▸ WHAT THE TASK ASKS
Look through the material below and report every line that includes "UNIPI".
START TASK MATERIAL
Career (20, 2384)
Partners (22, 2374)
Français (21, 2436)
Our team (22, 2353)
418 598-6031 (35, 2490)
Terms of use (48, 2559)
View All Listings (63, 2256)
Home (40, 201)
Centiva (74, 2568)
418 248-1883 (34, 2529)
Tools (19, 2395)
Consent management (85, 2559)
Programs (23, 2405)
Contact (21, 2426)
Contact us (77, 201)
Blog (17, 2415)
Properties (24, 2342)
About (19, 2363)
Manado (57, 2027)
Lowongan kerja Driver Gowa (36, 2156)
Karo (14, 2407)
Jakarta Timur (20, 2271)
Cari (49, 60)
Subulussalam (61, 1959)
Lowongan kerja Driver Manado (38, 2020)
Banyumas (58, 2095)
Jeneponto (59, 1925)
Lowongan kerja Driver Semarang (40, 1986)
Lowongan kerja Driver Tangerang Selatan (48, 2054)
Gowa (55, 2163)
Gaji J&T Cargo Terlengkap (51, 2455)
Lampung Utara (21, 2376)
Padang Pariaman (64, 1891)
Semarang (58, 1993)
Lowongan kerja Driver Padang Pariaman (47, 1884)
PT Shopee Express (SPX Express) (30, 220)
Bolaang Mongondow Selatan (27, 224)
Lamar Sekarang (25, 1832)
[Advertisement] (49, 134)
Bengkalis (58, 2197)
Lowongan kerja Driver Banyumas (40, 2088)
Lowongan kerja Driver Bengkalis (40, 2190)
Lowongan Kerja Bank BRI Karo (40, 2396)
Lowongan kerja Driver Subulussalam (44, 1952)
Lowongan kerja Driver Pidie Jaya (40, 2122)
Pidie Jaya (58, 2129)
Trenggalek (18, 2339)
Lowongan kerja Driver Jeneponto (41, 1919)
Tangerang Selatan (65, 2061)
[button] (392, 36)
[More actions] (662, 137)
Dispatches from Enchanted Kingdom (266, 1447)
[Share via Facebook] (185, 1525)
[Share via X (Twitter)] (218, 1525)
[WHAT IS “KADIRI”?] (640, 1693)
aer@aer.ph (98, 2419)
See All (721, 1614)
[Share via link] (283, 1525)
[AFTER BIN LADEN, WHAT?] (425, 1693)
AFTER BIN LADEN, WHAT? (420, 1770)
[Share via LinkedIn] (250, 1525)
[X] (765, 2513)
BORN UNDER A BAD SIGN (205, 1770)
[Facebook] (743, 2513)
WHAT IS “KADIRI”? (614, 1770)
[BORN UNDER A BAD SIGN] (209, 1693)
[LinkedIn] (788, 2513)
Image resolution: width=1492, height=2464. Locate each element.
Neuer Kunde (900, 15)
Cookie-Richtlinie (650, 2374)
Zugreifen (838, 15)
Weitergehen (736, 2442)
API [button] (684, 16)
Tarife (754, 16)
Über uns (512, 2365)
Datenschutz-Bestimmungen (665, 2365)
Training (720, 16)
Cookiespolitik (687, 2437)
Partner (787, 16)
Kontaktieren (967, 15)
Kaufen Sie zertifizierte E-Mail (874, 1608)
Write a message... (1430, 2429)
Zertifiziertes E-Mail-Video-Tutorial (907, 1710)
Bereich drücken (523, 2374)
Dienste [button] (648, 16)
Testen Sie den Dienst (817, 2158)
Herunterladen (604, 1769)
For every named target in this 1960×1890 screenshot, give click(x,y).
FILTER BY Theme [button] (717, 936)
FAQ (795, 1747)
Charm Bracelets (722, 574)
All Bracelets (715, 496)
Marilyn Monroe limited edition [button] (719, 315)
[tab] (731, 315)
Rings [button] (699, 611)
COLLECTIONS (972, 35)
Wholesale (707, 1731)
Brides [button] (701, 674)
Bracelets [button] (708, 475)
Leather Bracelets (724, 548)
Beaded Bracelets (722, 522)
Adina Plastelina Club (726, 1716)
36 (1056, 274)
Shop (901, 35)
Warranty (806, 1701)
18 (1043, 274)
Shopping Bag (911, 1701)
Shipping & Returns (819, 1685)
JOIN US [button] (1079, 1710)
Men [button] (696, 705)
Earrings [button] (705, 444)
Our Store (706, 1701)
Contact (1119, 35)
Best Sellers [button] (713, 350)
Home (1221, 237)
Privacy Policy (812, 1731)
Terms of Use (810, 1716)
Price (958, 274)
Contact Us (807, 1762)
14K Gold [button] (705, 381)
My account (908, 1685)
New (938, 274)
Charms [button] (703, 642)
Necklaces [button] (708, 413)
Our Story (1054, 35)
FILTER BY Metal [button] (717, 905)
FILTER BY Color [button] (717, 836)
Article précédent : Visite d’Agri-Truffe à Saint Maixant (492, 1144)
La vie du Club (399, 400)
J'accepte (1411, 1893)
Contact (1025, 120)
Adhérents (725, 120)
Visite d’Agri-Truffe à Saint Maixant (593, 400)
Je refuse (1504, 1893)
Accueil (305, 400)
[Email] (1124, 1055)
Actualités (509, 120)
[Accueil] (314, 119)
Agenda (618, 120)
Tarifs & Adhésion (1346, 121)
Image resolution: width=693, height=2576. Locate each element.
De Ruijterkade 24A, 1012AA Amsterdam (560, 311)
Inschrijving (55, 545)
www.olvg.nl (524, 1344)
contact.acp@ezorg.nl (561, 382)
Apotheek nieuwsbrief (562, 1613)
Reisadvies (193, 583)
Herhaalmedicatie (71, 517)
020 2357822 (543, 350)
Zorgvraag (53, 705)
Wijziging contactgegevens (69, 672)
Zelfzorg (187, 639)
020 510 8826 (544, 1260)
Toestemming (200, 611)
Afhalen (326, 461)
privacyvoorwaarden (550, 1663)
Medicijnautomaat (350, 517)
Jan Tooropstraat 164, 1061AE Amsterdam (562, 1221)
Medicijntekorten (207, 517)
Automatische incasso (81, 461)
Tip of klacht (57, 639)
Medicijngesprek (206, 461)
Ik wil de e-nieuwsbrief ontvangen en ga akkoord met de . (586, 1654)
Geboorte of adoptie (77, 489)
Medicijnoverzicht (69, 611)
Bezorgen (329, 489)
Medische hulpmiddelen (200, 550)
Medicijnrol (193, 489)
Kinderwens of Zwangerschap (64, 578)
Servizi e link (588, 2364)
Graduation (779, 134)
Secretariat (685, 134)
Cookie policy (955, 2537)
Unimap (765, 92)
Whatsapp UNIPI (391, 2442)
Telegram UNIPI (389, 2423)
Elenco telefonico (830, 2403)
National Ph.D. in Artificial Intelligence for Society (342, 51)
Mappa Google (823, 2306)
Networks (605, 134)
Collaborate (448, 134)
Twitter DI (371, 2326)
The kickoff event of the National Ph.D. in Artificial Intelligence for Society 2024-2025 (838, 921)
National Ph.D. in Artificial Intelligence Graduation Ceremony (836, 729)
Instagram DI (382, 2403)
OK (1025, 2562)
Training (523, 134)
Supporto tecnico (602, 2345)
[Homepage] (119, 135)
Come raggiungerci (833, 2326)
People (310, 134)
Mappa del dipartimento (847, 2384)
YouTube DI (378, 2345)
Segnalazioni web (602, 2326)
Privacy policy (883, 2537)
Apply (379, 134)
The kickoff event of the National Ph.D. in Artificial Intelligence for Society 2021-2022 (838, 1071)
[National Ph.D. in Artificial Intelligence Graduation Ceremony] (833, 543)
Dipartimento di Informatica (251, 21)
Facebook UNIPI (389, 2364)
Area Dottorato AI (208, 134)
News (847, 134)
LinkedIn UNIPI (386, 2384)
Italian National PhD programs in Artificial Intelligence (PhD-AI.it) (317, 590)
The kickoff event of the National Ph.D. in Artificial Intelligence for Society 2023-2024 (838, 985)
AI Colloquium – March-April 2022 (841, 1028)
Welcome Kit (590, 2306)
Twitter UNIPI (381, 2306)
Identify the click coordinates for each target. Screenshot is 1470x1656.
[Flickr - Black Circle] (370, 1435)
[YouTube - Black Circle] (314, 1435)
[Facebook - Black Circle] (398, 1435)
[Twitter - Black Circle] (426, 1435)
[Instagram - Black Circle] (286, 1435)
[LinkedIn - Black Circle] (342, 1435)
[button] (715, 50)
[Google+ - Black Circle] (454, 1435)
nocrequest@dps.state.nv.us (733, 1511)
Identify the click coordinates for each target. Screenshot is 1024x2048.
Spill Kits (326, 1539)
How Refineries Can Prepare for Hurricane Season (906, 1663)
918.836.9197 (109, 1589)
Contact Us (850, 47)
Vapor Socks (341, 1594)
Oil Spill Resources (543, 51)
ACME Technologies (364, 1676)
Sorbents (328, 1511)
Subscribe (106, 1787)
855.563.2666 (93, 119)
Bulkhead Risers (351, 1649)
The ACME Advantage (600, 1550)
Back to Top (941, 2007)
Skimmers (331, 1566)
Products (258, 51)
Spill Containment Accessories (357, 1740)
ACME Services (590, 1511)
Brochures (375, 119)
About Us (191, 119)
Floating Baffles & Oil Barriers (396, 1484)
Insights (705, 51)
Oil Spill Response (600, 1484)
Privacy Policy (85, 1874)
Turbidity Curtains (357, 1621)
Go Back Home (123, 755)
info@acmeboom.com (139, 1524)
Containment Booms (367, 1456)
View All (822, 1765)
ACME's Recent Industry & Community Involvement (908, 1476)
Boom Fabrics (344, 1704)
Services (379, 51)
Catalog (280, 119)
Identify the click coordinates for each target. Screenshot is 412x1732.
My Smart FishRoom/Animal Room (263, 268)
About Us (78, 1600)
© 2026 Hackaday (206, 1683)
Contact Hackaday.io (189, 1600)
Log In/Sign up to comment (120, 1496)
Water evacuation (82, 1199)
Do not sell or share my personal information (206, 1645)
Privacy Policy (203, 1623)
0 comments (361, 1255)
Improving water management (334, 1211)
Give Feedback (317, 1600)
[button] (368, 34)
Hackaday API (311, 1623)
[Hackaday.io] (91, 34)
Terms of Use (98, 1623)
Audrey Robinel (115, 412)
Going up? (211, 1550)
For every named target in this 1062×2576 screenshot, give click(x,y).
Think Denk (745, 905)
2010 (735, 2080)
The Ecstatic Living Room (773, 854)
END TASK MATERIAL
▸ ANSWER TO THIS PROBLEM
Whatsapp UNIPI (391, 2442)
Telegram UNIPI (389, 2423)
Facebook UNIPI (389, 2364)
LinkedIn UNIPI (386, 2384)
Twitter UNIPI (381, 2306)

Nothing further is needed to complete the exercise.